The statistics, released this month by Mexico’s interior secretary, show a 206 percent increase in migrant detentions from the 82,379 migrants detained in 2020.
The detention numbers from 2020 are an outlier, as the coronavirus pandemic slowed regional migration.
Still, the 2021 report, pending figures from December, shows the largest number of migrant detentions since 2001, the first year when Mexican migration statistics became available.
Detentions of migrants in Mexico were on the rise in the years preceding the pandemic, with 182,940 detentions in 2019, 131,445 in 2018 and 93,846 in 2017.
The numbers correlate closely on a month-to-month basis with Customs and Border Protection (CBP) statistics of detentions at the U.S.-Mexico border since 2017, although U.S. statistics include Mexican migrants in addition to those from other countries.
Mexico’s quarter-million migrant detentions pale in comparison to the U.S. border detention figures — in calendar year 2021 through November, CBP reported more than 1.8 million migrant encounters.
Not counting Mexican nationals, the U.S. has reported about 1.2 million migrant encounters in that time period.
Mexico’s detention numbers reflect only a portion of the region’s movement of people, as tens of thousands make it to the United States, stay in Mexico or are returned to their home countries every year.
Returns of migrants from Mexico to their home countries — whether voluntary or not — have ebbed and flowed with Mexico’s migration policies.
So far, Mexico has returned about 40 percent of the foreign nationals it has detained in 2021 — 101,571 people.
This is a lower percentage than in recent years.

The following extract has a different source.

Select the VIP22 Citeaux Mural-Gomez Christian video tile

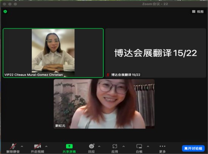coord(53,53)
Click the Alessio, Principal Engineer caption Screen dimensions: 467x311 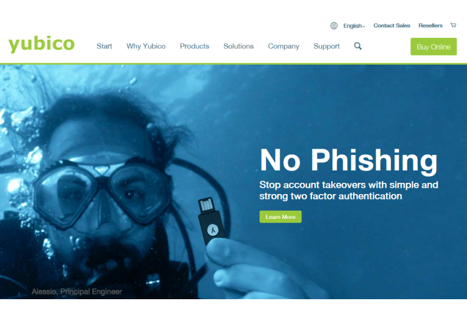pyautogui.click(x=77, y=292)

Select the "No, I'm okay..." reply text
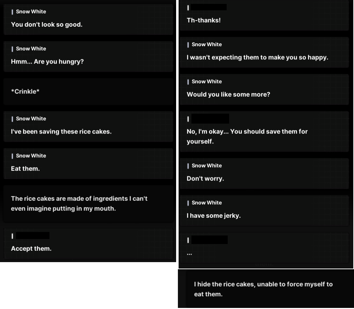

In 2020, Mexico returned 73 percent of detained foreign nationals. It returned 82 percent in 2019 and 88 percent in both 2018 and 2017.
The lower rates of return reflect both the country’s overwhelmed immigration enforcement system and the rise of Mexico as a migration destination.
From January to November of 2021, Mexico granted 42,855 humanitarian visas, more than half of which went to Haitian, Honduran, and Venezuelan nationals.
Over the past five years, a majority of migrants detained in Mexico have come from the so-called Northern Triangle countries — Guatemala, El Salvador and Honduras — with notable increases in Haitian, Venezuelan, Cuban and Ecuadorian migration in 2021.
Detentions of migrants from Brazil and Chile also increased substantially in 2021, but a large majority of those were likely descendants of Haitian refugees who over the past decade have settled in those countries, and have recently faced pressure to once again relocate.
The spike in migrant detentions in Mexico also reflects increased enforcement of the country’s immigration laws, as President Andrés Manuel López Obrador has cut migration management deals with the Biden and Trump administrations.
Under both U.S. administrations, López Obrador has directed Mexico’s National Guard — a force López Obrador created to fight organized crime — to take the lead on immigration enforcement.
Mexico’s enforcement priorities have often coincided with the issue’s prevalence in U.S politics.
For instance, Mexico in September repatriated 499 Haitians — about half of all Haitians repatriated in 2021 — as the crisis in Del Rio, Texas unfolded, with nearly 15,000 Haitians crossing the U.S.-Mexico border.
Mexico has otherwise avoided formally detaining or repatriating Haitians, as that country’s political and humanitarian situation remains unstable.